As an exercise for learning Go I am writing a basic Queue data structure. I started learning about interfaces yesterday I thought it would be cool to try and use them for this exercise. What I am trying to accomplish is to have a Queue that can accept any type that implements this interface:

type Queuable interface {
  Next() *Queuable  // This is probably not right
}

Basically what I want is to be able to add any type that has a Next() method to my Queue.
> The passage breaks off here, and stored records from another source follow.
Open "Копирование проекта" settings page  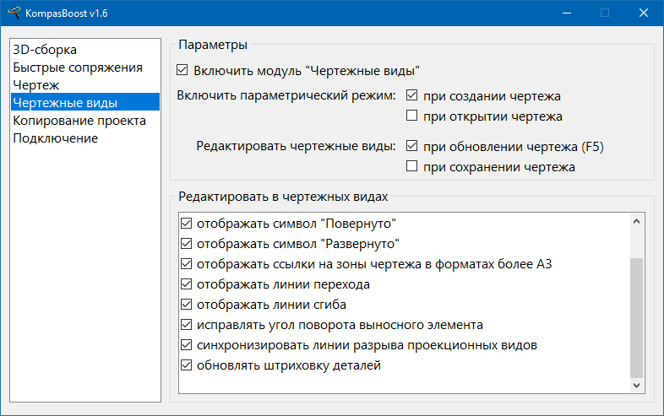[x=79, y=121]
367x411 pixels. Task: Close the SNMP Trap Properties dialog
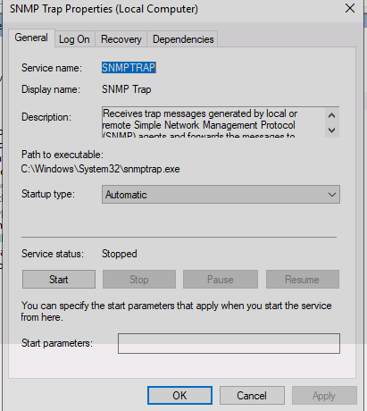click(350, 8)
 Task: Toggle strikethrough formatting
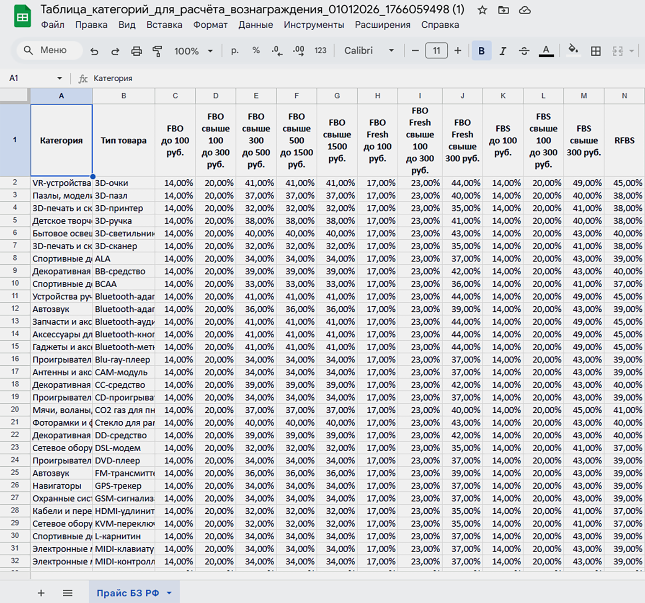[x=524, y=51]
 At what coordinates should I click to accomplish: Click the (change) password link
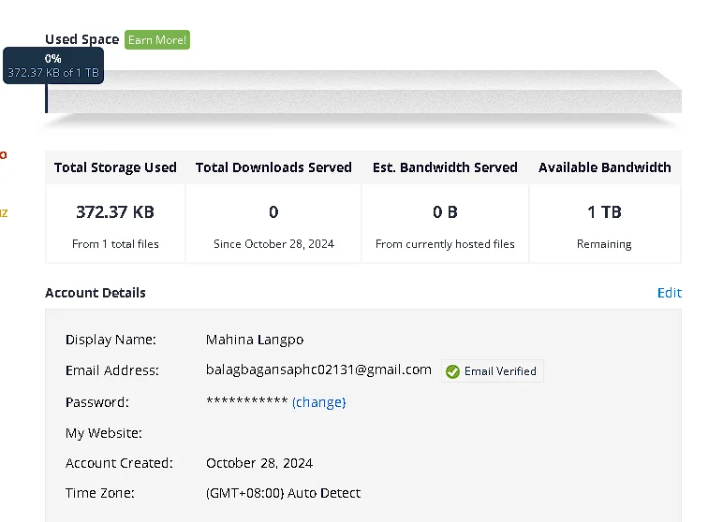click(318, 402)
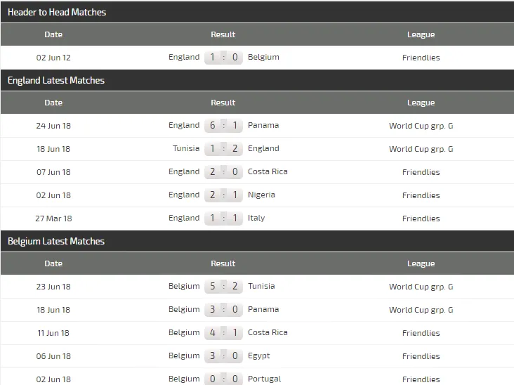514x385 pixels.
Task: Select the "Belgium Latest Matches" section heading
Action: tap(56, 242)
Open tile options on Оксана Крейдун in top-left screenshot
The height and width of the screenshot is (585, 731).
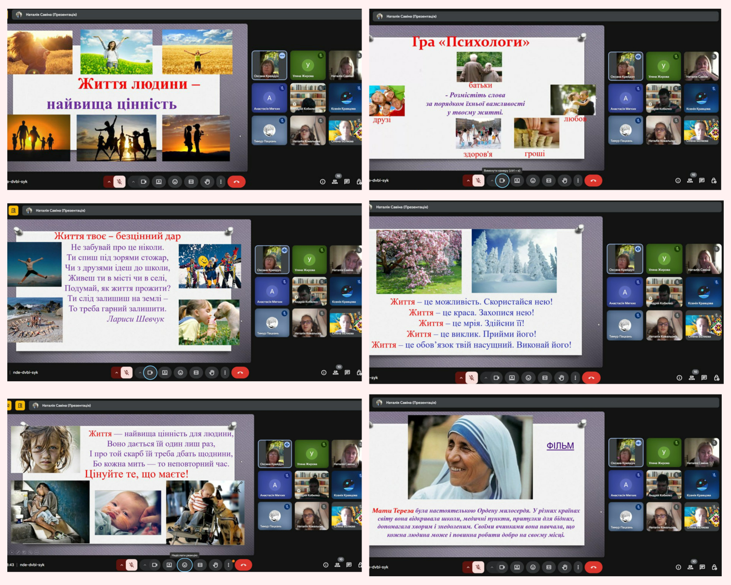[282, 56]
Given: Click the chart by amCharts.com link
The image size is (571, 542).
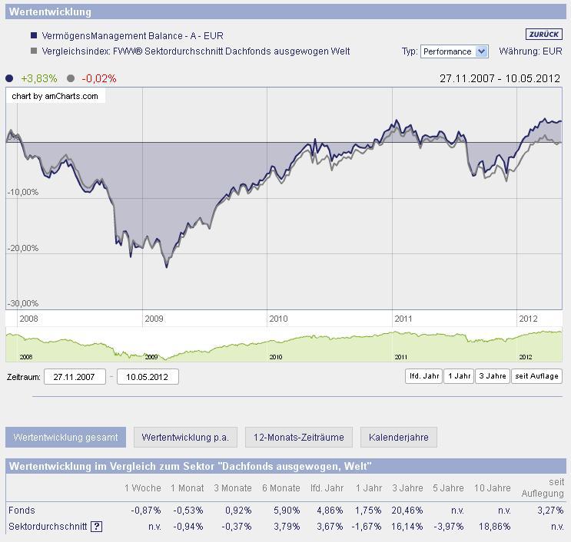Looking at the screenshot, I should click(55, 96).
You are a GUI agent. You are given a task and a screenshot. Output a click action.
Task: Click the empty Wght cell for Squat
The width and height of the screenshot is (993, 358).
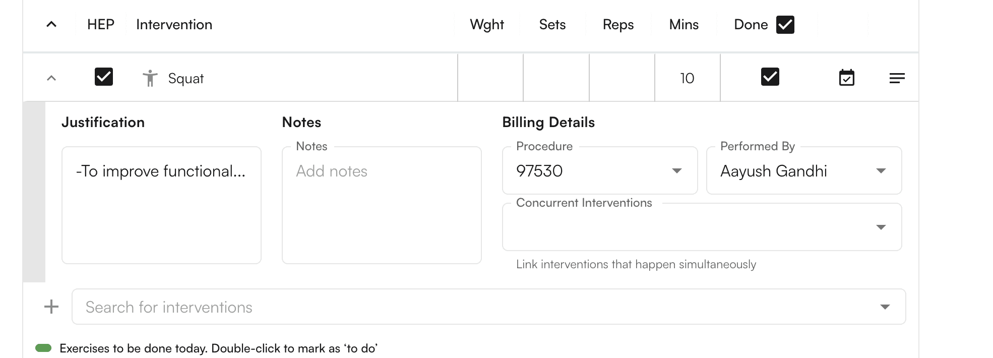point(489,78)
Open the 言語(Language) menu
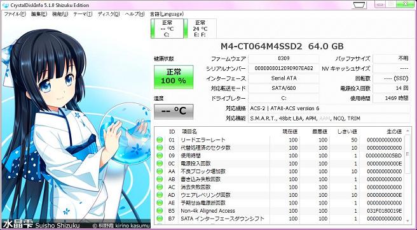This screenshot has width=417, height=230. pyautogui.click(x=167, y=14)
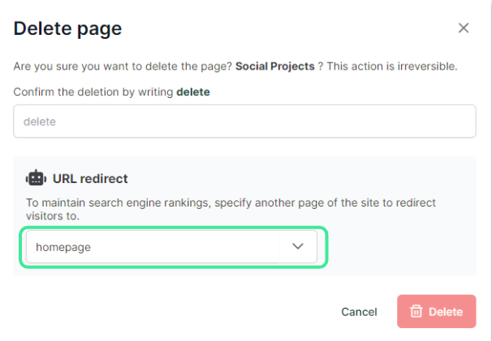This screenshot has width=492, height=341.
Task: Close the Delete page dialog
Action: click(464, 28)
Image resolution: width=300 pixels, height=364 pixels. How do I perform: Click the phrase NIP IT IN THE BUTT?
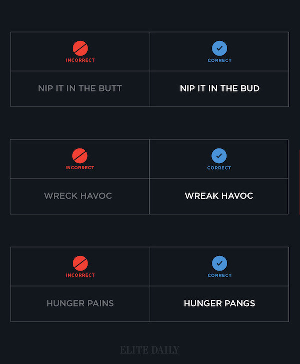(80, 89)
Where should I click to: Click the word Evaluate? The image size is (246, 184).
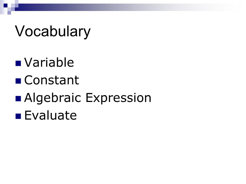50,115
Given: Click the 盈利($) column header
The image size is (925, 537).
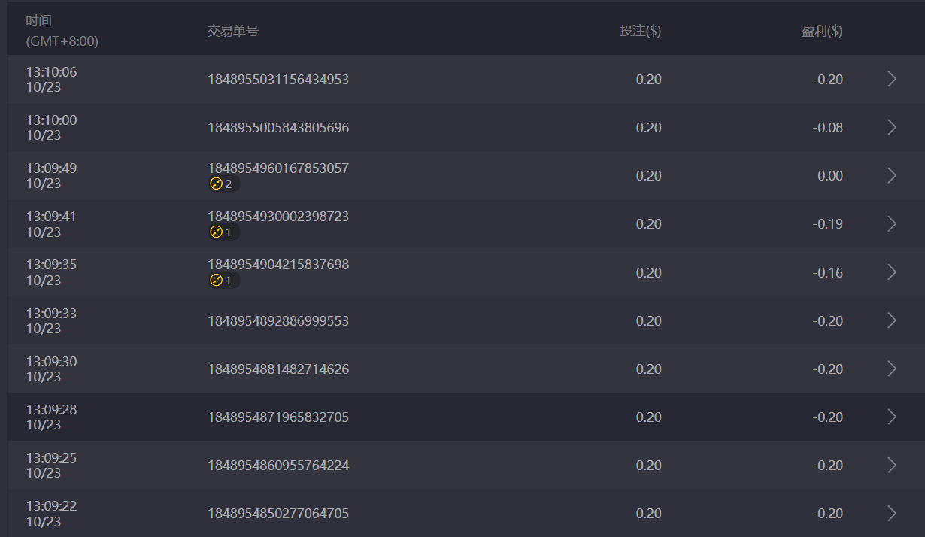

So what I tried was:

type Node struct {
    value interface{}
    next  *Queuable
}

// Next gets the next object
func (n *Node) Next() *Queuable {
    return n.next
}

// Job - A job for the queue
type Job struct {
    instruction string
    next        *Queuable
}

// Next gets the next object
func (j *Job) Next() *Queuable {
    return j.next
}

// Queue ...
type Queue struct {
    head *Queuable
    size int
}

And my methods looking like:

func (q *Queue) Enqueue(node *Queuable) {
    ...
}

// Dequeue - Remove a Queueable form the Queue
func (q *Queue) Dequeue() *Queuable {
  result := q.head
  q.head = q.head.Next()
  q.size--
  return result
}

I'm getting a ton of these errors (basically on any line with an assignment):

current.Next undefined (type *Queuable is pointer to interface, not interface)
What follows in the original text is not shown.